What this site is
Compelling Evidence is a long-running attempt to take the strongest objections against Islam — and against belief in God in general — and weigh them honestly against what the available evidence supports. The work is written for the curious, the doubtful, and the unconvinced. It does not assume agreement, and it does not pretend to certainty that the evidence does not actually furnish.
The premise
Most material on contested religious questions falls into one of two camps. The first preaches to the convinced — comfortable, confident, allergic to genuine difficulty. The second weaponises difficulty against the other side without applying the same scrutiny to its own foundations. Neither serves the inquirer who actually wants to think a question through. The premise here is that careful argument, applied evenhandedly, has a better chance of arriving at something true than either confident assertion or rhetorical attack.
The method
Each article begins with a question — usually a hard one. The strongest version of the challenge is stated first, in the form a thoughtful sceptic would actually present it. Then the relevant evidence is laid out: historical sources, philosophical arguments, scientific findings, classical scholarly responses where they exist. Where the evidence cuts cleanly in one direction, that direction is named. Where the evidence is genuinely contested, the contestation is named. Where the evidence is thin, the thinness is named. Specific claims are tied to specific sources; rhetorical flourishes are kept to a minimum.
What the work covers
The 120 articles are organised across eleven investigative topics. The existence of God: cosmological arguments, fine-tuning, ontological reasoning. The problem of evil: classical theodicies, modern objections, the evidential case from suffering. Ethics without God: whether the moral law can be grounded without theism, and what classical Islamic ethical thought brings to the question. Science and evidence: how religious claims interact with the empirical record, including the cosmological and biological details that recur in apologetic argument.
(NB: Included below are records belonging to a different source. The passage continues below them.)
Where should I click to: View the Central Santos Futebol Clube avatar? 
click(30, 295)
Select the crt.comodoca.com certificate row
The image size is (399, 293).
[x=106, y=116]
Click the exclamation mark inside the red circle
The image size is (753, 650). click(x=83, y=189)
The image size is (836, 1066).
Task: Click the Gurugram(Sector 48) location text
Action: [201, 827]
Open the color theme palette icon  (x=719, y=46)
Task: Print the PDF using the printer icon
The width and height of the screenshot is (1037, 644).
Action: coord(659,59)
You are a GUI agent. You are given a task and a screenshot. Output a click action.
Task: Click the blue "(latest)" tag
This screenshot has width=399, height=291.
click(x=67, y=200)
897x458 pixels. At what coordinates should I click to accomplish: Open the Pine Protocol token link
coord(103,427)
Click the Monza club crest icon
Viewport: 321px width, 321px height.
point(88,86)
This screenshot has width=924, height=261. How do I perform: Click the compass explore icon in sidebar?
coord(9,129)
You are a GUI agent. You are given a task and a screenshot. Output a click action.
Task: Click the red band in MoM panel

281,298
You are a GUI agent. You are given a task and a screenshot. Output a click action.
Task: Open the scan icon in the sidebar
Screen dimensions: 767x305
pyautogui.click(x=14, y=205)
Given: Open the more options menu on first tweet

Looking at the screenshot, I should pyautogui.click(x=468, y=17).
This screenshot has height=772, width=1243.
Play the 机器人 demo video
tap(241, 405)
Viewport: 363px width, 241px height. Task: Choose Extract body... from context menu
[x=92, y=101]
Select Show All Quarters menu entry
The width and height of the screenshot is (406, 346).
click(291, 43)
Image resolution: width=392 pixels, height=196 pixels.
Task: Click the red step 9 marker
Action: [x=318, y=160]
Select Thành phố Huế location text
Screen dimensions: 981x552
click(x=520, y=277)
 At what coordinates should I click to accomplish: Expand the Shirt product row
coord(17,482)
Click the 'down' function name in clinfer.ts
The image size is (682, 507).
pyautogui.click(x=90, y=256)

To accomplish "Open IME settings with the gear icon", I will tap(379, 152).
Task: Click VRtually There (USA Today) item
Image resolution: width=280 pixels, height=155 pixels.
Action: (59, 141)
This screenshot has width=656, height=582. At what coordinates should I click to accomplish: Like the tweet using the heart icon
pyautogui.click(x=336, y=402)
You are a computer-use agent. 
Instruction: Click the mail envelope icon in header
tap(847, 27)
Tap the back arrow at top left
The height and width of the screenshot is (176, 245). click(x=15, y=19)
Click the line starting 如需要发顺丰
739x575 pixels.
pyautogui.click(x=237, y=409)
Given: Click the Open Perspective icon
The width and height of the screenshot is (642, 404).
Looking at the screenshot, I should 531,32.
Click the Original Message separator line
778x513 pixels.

On the Islamic side specifically: the Quran and its sources, including its preservation history, literary form, internal structure, and engagement with prior scriptures. History, context, and comparison — situating early Islam within late antiquity, addressing the harder questions about the Prophet's life and the formation of the early community. Divine justice and fairness — the questions about hell, eternal punishment, predestination, and the moral architecture of the Islamic worldview. Islamic practice and ritual, examined for its rationale rather than presented as self-evident. Rights and freedom: the harder questions about religious liberty, apostasy, and how Islamic law has actually addressed these across the centuries. The inner journey, for readers who are wrestling with belief from the inside. Revelation and meaning, on the deeper question of why any of this should matter.
Who this is for
The audience is the honest inquirer — not the polemicist on either side. Atheists who want to know what the strongest version of the religious case actually looks like. Christians and other monotheists comparing claims across traditions. Muslims wrestling with hard questions and wanting to find them addressed seriously rather than waved away. Anyone who has noticed that the loudest voices in this discussion are rarely the most careful ones, and who would like an alternative.
Articles can be read individually — each is self-contained — or followed in their canonical sequence, which builds an cumulative argument across topics. New material is added regularly. The site is free, contains no advertising, and tracks no readers across sessions.
A note on tone: the work tries to be plainspoken without being casual, careful without being timid, and serious without being heavy-handed. Religious questions matter to people in ways that other questions do not, and that fact deserves respect on every side. Atheist readers should not feel patronised; Muslim readers should not feel that their tradition is being defended badly; readers from other backgrounds should be able to follow the arguments without prior commitment to any of them. Whether the work succeeds at this is for readers to judge — but the attempt, at least, is sincere.